- _Excerpted text_
September 23, 2025

A Change Menagerie - The Dodo

The Dodo used to walk around,

And take the sun and air.

The sun yet warms his native ground –

The Dodo is not there!

              Hilaire Beloc’s Bad Child’s Book of Beasts, 1896

An extinct and often ridiculed bird may seem a strange place to start a Change Menagerie. What is extinction, after all, but a failure to adapt, to change? But, unlikely as it seems, the dodo and its extinction offer interesting lessons for change leaders.

Where’s the connection? Well, a simple Web search makes it clear that change management is viewed by many as dead (or dying) – for one example see 2025: The Year Change Management Died. But Change as a discipline that’s close to death makes little sense in the light of research:

  • Organizations must become change‑seeking, proactively scanning for opportunities, challenging norms, and moving early to stay ahead of disruption (HBR 2025)
  • Organizations that effectively manage change are more likely to outperform their competitors – (Forbes 2025)
  • When companies apply standardised change models, only 34% of employees adopt new technologies effectively, whereas tailored approaches double adoption rates to 68% (Gartner, 2022)​
  • Programmes focused on deployment alone have a 70% failure rate ... when adoption needs are prioritised, projects are 6x more likely to succeed (McKinsey, 2015)​.​

So if change remains highly challenging, why is change management said to be on the verge of extinction? 

Again the Dodo and its fate point to an answer. Academics seem to now agree that the dodo was not unable to adapt. Rather, they speak of a species very well-adapted to its context - versatile and agile are words used. And in that it’s evolved over time to respond to very real change challenges, we might think of change management as similarly well adapted. So, why did a flexible and well-adapted species become extinct – and why is change management seemingly threatened with extinction? Maybe the answer is the same?

- _Exercise data_
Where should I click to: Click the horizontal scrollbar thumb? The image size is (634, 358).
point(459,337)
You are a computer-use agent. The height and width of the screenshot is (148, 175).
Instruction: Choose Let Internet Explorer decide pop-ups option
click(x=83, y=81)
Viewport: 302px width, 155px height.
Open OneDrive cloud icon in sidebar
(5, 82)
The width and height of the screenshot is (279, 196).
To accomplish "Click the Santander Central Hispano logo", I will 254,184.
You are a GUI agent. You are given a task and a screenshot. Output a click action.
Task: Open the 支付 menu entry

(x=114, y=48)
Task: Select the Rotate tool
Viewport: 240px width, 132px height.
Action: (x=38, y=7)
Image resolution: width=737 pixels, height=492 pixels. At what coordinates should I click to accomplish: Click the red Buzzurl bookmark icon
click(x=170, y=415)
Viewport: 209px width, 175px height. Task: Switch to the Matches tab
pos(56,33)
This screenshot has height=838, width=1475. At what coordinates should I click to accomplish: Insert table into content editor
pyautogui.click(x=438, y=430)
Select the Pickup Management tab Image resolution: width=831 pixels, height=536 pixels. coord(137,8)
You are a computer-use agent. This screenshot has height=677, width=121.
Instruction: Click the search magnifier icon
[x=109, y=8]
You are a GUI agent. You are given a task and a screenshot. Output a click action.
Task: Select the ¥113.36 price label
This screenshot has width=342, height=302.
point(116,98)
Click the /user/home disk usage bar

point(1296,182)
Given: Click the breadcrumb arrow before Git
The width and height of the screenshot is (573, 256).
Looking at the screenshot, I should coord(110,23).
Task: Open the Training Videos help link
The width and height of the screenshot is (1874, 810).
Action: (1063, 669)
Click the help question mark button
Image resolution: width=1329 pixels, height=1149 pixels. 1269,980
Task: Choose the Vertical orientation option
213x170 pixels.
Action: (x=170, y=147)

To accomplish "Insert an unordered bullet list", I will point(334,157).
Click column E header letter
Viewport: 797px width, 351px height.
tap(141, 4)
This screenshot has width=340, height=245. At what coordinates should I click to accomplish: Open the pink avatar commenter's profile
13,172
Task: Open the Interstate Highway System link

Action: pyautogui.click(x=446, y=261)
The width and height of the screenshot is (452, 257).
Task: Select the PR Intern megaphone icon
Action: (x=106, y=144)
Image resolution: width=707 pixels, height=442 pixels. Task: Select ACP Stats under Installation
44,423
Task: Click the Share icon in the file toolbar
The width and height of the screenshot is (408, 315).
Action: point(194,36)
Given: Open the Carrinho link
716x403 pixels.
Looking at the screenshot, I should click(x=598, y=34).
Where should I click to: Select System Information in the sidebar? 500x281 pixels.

- _Directions_
1. Answer these questions from the Dodo article, one line each:
(a) In what year does the article date Hilaire Beloc's Bad Child's Book of Beasts?
(b) According to the Gartner figure cited, what adoption rate do tailored approaches reach?
(c) Which two words do academics use to describe the dodo?
2. From the Dodo article, copy the part that opens with the words containing "And take the" and closes with "for change leaders.".
3. Carry on the Dodo article past its final sentence.

- _Responses per task_
1.
(a) 1896
(b) 68%
(c) Versatile and agile

2.
And take the sun and air.

The sun yet warms his native ground –

The Dodo is not there!

              Hilaire Beloc’s Bad Child’s Book of Beasts, 1896

An extinct and often ridiculed bird may seem a strange place to start a Change Menagerie. What is extinction, after all, but a failure to adapt, to change? But, unlikely as it seems, the dodo and its extinction offer interesting lessons for change leaders.

3.
Neil Gostling of Southampton University writes:

[the dodo] was adapted to its environment, and it had been doing very well… The thing that it wasn't adapted to … [was] people

Our sense is that change management’s problem is the same – a lack of adaptation to people, even where it claims the contrary. At Epion one of our foundational principles (and it’s surely glaringly obvious) is that effective change of any kind necessarily involves people changing what they do, adopting new ways of working. And if, as a result, effective change is truly about people, then we need to be truly people centric in our approach:

  • Define adoption, not delivery, as the fundamental goal in change and transformation initiatives
  • Understand and work on change capacity and the psychological factors underpinning it, rather than focusing on symptoms badged as ‘change resistance’
  • Work relationally with those impacted, establishing trust through action, not just communicating and training them transactionally
  • Face outwards to those with whom change needs to happen, rather than facing inwards and focusing on (essential) governance

And, actually, this suggests that change management is not what’s really needed. Change, understood in the light of the above, is something we look to enable and facilitate, not something we manage. So, after all, perhaps Change Management is heading towards extinction as it evolves and adapts into Change Enablement. It’s why we talk about enabling change, not managing it.

What do you think? Change management – dodo, dinosaur, or rapidly evolving?